| Passage provided |
--- BEGIN ---

- German: Der ungetreue Eckehart
- Directed by: Hubert Marischka
- Written by: Hans Sturm (play); Hubert Marischka; Kurt E. Walter;
- Produced by: Friedrich Wilhelm Gaik; Paul Hörbiger; Karl Künzel; Kurt Ulrich;
- Starring: Hans Moser; Hedwig Bleibtreu; Lucie Englisch;
- Cinematography: Eduard Hoesch
- Edited by: Margarete Steinborn
- Music by: Ludwig Schmidseder
- Production company: Algefa Film
- Distributed by: Siegel-Monopolfilm
- Release date: 25 January 1940;
- Country: Germany
- Language: German

= The Unfaithful Eckehart (1940 film) =

1940 film directed by Hubert Marischka

The Unfaithful Eckehart (Der ungetreue Eckehart) is a 1940 German comedy film directed by Hubert Marischka and starring Hans Moser, Hedwig Bleibtreu and Lucie Englisch. It is based on Hans Sturm's play of the same title, which had previously been made into a 1928 film and a 1931 film.

--- END ---

| Dataset excerpt |
--- BEGIN ---

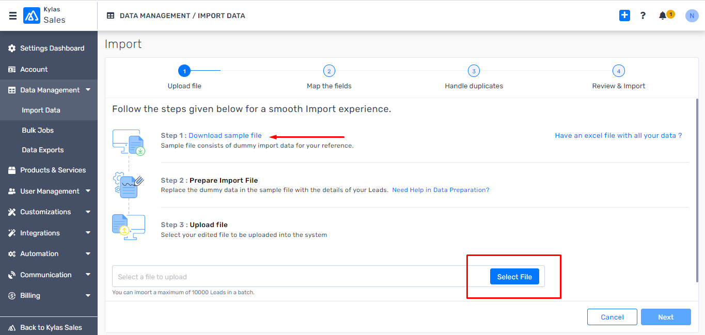Click the blue plus quick-add icon
Viewport: 705px width, 335px height.
click(x=624, y=15)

--- END ---

| Exercise prompt |
Write out the passage on the 1940 film The Unfaithful Eckehart word for word, beginning at the words "The Unfaithful Eckehart (Der" and stopping after the words "a 1931 film.".

| Right answer |
The Unfaithful Eckehart (Der ungetreue Eckehart) is a 1940 German comedy film directed by Hubert Marischka and starring Hans Moser, Hedwig Bleibtreu and Lucie Englisch. It is based on Hans Sturm's play of the same title, which had previously been made into a 1928 film and a 1931 film.